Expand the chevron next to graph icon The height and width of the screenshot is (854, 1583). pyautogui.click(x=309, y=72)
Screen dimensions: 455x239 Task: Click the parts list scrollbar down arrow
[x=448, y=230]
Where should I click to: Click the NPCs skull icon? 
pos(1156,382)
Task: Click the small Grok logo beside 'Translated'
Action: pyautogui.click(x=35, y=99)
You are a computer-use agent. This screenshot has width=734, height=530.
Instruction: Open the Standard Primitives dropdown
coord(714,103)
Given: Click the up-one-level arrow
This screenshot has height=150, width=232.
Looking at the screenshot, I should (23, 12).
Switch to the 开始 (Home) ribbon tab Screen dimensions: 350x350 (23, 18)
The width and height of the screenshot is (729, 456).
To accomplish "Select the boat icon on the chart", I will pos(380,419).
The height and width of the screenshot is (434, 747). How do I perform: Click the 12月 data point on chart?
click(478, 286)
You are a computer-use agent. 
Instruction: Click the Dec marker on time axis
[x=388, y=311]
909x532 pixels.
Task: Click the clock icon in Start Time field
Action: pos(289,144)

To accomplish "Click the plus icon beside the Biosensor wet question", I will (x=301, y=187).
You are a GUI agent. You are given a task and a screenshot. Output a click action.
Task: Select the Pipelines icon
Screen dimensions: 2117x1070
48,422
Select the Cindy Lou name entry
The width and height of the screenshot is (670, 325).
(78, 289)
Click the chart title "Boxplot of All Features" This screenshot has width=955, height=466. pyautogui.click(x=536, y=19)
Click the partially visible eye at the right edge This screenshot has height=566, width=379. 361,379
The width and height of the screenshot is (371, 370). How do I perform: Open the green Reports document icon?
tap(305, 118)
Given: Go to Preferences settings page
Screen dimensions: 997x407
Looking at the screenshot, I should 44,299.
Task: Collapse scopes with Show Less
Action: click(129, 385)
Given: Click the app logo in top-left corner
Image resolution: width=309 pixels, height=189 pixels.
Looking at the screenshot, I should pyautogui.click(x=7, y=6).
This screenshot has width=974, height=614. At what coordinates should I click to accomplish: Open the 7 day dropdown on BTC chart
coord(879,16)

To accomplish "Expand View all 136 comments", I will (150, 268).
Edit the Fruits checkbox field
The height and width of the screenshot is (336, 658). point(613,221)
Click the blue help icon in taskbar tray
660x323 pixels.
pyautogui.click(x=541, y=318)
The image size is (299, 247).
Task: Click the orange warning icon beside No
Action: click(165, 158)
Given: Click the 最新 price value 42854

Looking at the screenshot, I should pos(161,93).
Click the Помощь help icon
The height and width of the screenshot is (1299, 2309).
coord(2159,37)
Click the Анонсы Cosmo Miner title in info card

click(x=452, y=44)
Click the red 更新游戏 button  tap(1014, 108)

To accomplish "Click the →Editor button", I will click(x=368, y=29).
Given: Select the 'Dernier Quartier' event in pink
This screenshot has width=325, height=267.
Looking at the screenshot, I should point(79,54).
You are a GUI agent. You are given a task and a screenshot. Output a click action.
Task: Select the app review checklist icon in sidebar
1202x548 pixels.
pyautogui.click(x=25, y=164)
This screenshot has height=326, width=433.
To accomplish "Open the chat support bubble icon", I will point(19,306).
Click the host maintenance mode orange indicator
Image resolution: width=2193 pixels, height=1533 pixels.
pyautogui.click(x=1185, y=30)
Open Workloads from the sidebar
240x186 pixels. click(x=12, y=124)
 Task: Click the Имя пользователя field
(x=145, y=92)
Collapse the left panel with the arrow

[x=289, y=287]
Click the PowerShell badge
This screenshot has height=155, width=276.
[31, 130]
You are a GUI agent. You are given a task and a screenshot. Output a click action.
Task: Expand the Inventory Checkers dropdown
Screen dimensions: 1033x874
┄┄┄┄┄┄
Report every line of the data above that contains the word "with", copying each such line in full.

→ **COMPLETE RESPONSE**
Task: Collapse scopes with Show Less
Collapse the left panel with the arrow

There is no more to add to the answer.